Opening your aperture as wide as possible is going to let in as much light as possible. Just remember that the wider open your aperture is, the narrower your depth of field is, so less of your frame is going to be in focus. For me, I typically keep my aperture about f2.2 or 2.8 for indoor photos so more of my subject/photo is in focus. 

4. Bump up your exposure compensation.

If you're not sure what exposure compensation is, check out this post!

When I'm shooting indoors, my exposure compensation is usually at +0.5 to +1.0. Even though I might be in a room where there's pretty light in my house, there isn't as much light as would be outdoors, so I like to bump up my exposure compensation a little to give my photos a brighter feel. Remember that increasing your exposure compensation is going to affect your shutter speed, so pay attention to those numbers to make sure you don't end up with a blurry photo. 

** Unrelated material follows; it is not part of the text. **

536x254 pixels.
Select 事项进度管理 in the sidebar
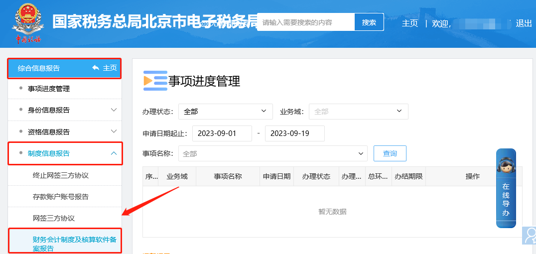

5. Post processing adjustments.

Even after I've opened my aperture as wide as possible (to let in as much light as possible) and increased my exposure compensation, I almost ALWAYS tweak my photo in Lightroom to make it even lighter and brighter. I typically will bump up my exposure a little, increase the contrast (to help my subject pop from my frame) and then play with my highlights and shadows. Tweaking these areas can make a huge difference when it comes to your photo!

Light and airy photos are easy to achieve if you have good lighting and know how to manipulate your camera settings to work in your favor! If your typical style is dark and moody, push yourself to try something different. I love combining both aspects in my work (both professional and personal). While I do consider my "style" more light and bright, I love to push myself creatively and try new things!! That's part of the photography process for me and I love it!